Amadeus Capital Partners and Abcam founder Jonathan Milner have teamed up to invest in Healx, a British startup working with patient advocacy groups to repurpose drugs for rare diseases. Healx will use the money to step up the expansion of a data mining-based approach to drug discovery.
Like fellow drug repurposing shops including Biovista and Excelra, Healx dives into the literature and applies computational biology to suggest new uses for old drugs. The basic idea has been around for years without changing the face of drug development as proponents have predicted, but Healx is a little different from the rest of the sector, both in terms of how it is applying its technology and who it has persuaded to play a role in its advance.

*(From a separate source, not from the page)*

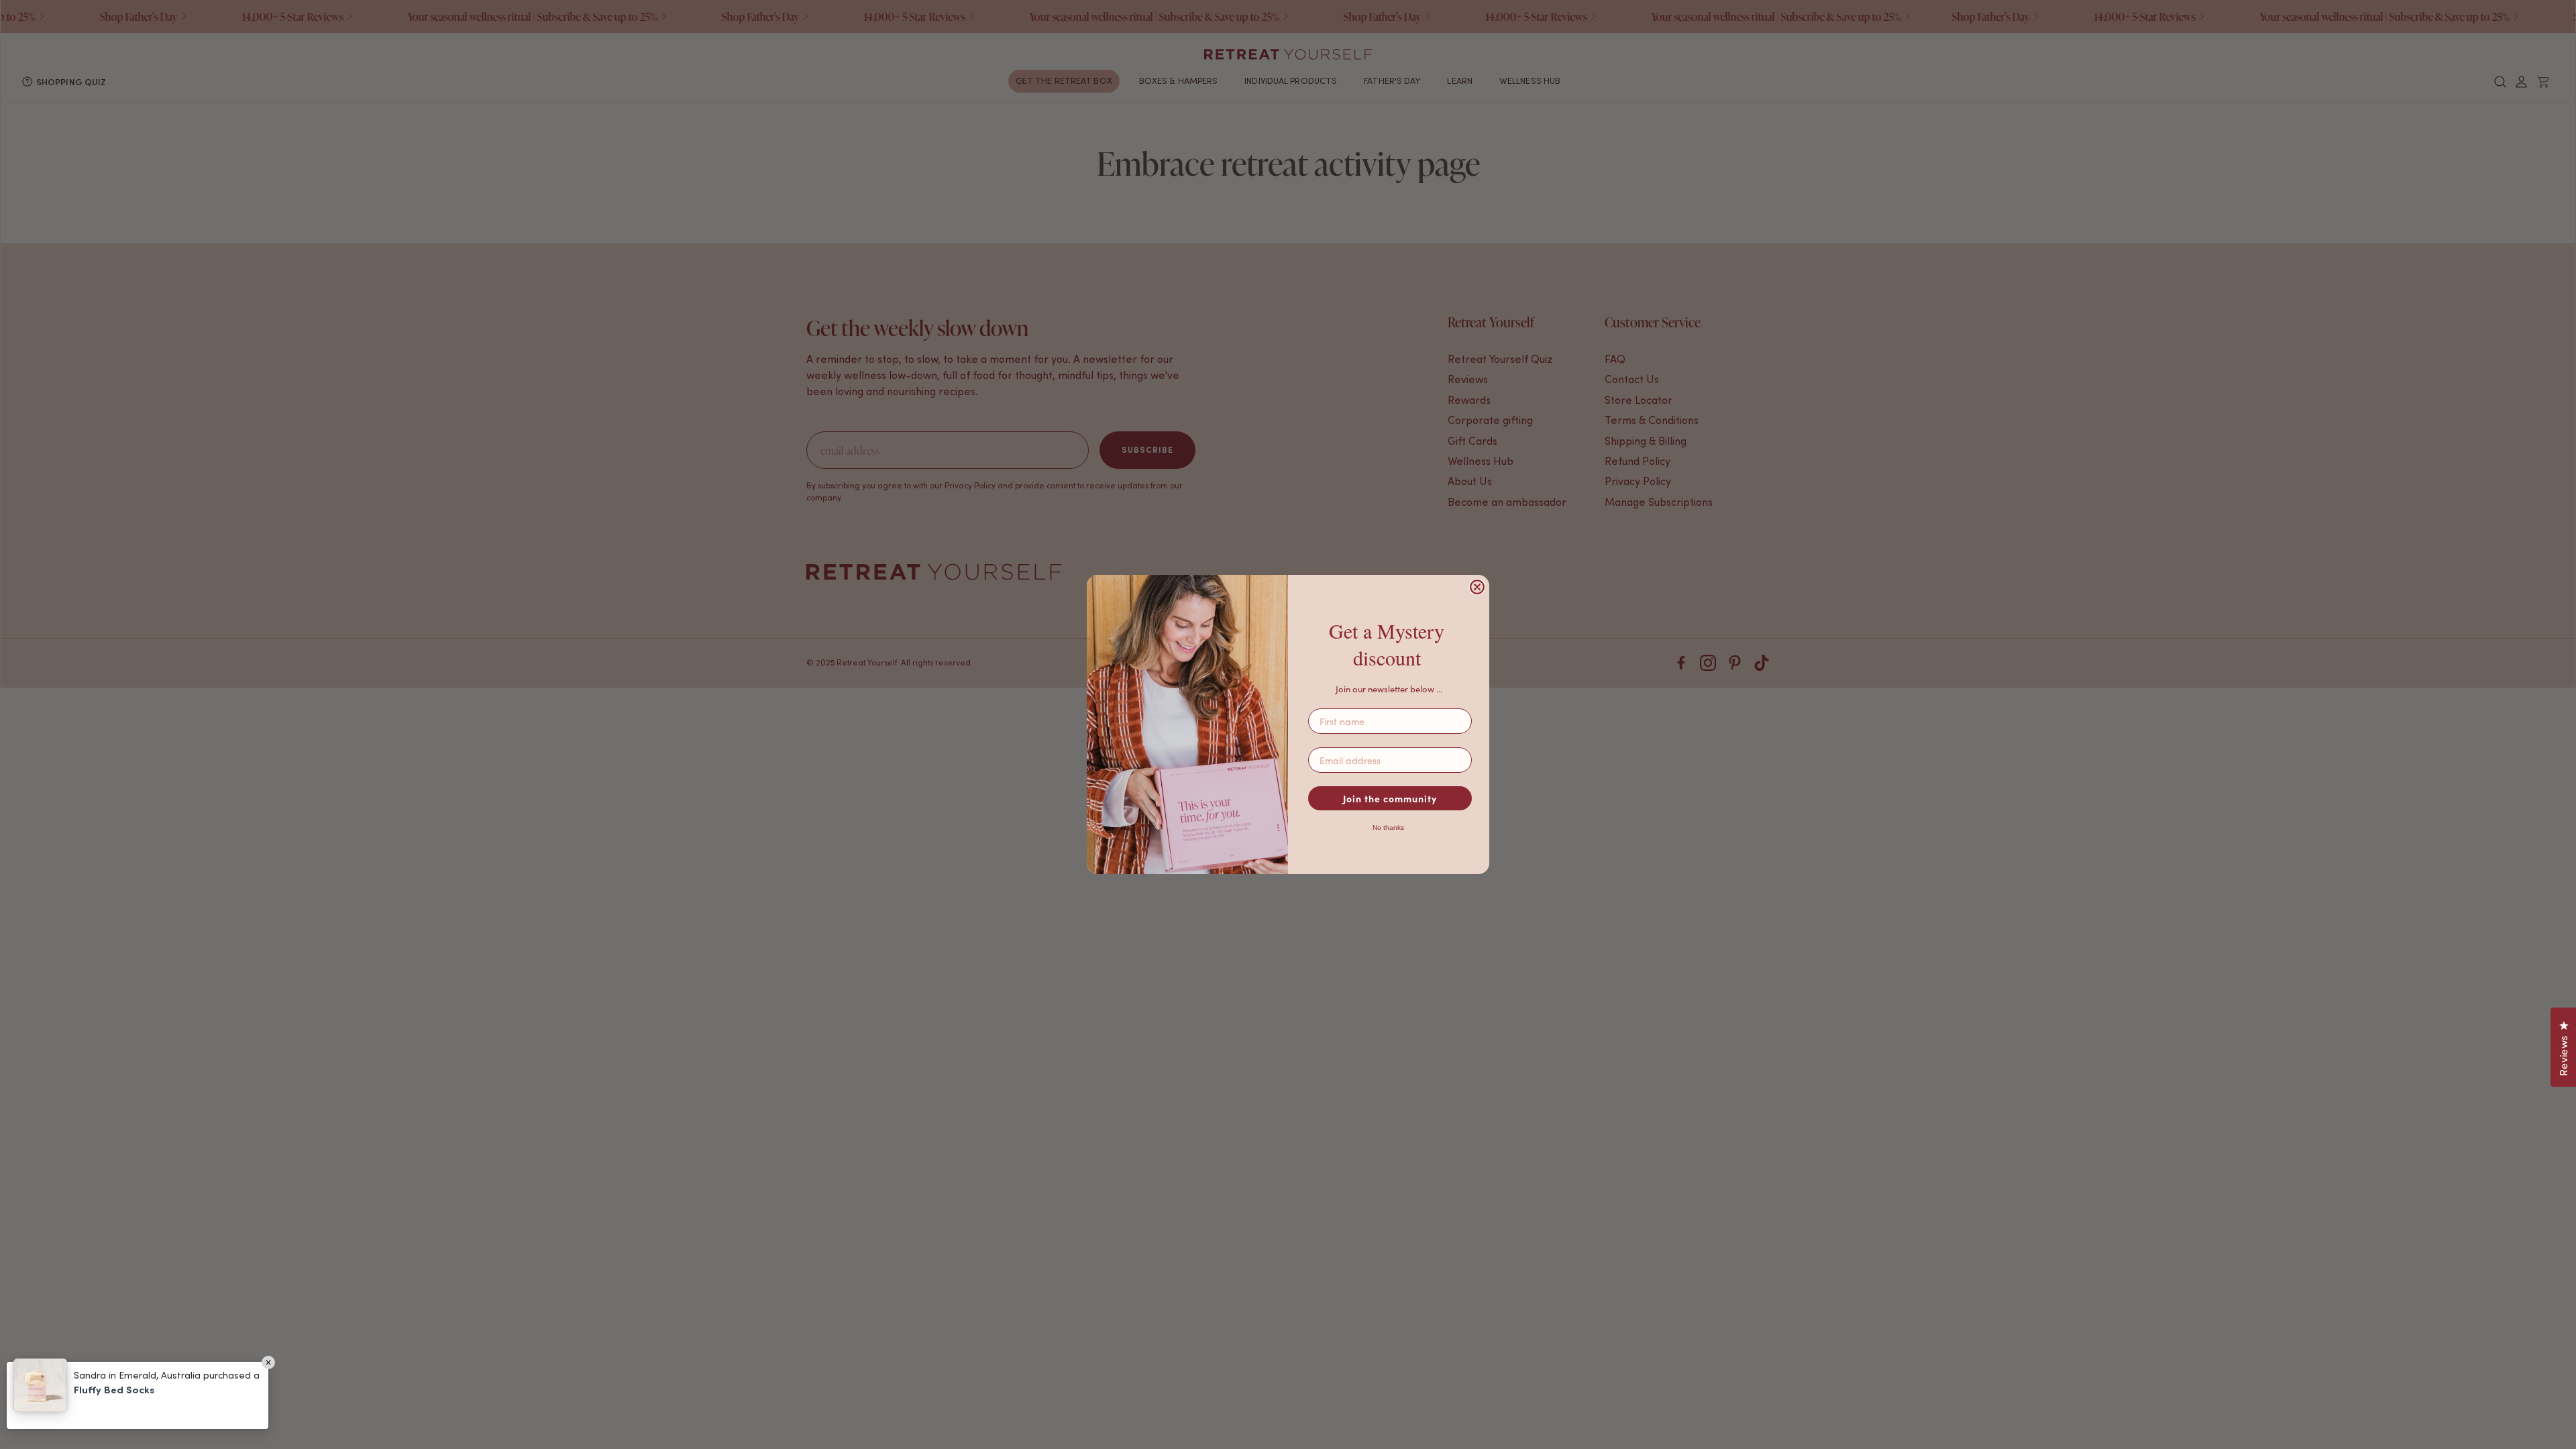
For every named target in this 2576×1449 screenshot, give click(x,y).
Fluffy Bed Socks (114, 1389)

Rather than partner with or service biotechs, as other tech-enabled repurposing outfits do, Healx is working directly with patient advocacy groups on either a not-for-profit or shared-reward basis. The model taps into the rise of patient advocacy to drive forward rare disease R&D, although, as with all of the current crop of tech-driven R&D startups, the merits of the concept from a drug development perspective will only be validated if compounds start coming down the pipeline.
Until then, Healx can point to the constellation of notable names swirling around it as evidence of its potential. The identities of the investors in the £1.5 million ($1.9 million) Series A are part of the case Healx can make. Amadeus Capital is best known in biotech IT circles as an investor in Solexa, the British firm behind the technology that turned Illumina ($ILMN) into a sequencing powerhouse. And Milner, as well as founding and leading reagent success story Abcam, is involved with a clutch of startups.
Milner is one of several leading lights of British biotech connected to Healx. David Brown, who held senior roles at Glaxo Wellcome and Roche ($RHHBY) earlier in his career--but will forever be known as the co-inventor of Viagra--is the chairman of the board at Healx. Darrin Disley, the CEO of Horizon Discovery who is involved with multiple British biotech startups, sits alongside Brown on the board. Elia Stupka, director of computational biology at Boehringer Ingelheim, and Steve Jackson, founder of KuDOS Pharmaceuticals and Mission Therapeutics, are also advisers to Healx.
Healx has attracted the who’s who of drug discovery and computational biology from Britain and beyond on the strength of its novel approach to the business of drug development and the potential of the technology it is working on.
“In 5 years time, we really hope we’ll understand, in detail, how human biology works and have analytical models, computer models to really predict who will respond to a drug, who will not respond, who will have which type of side effects and really be able to scale this platform,” Healx CEO Tim Guilliams told Cambridge TV earlier this year.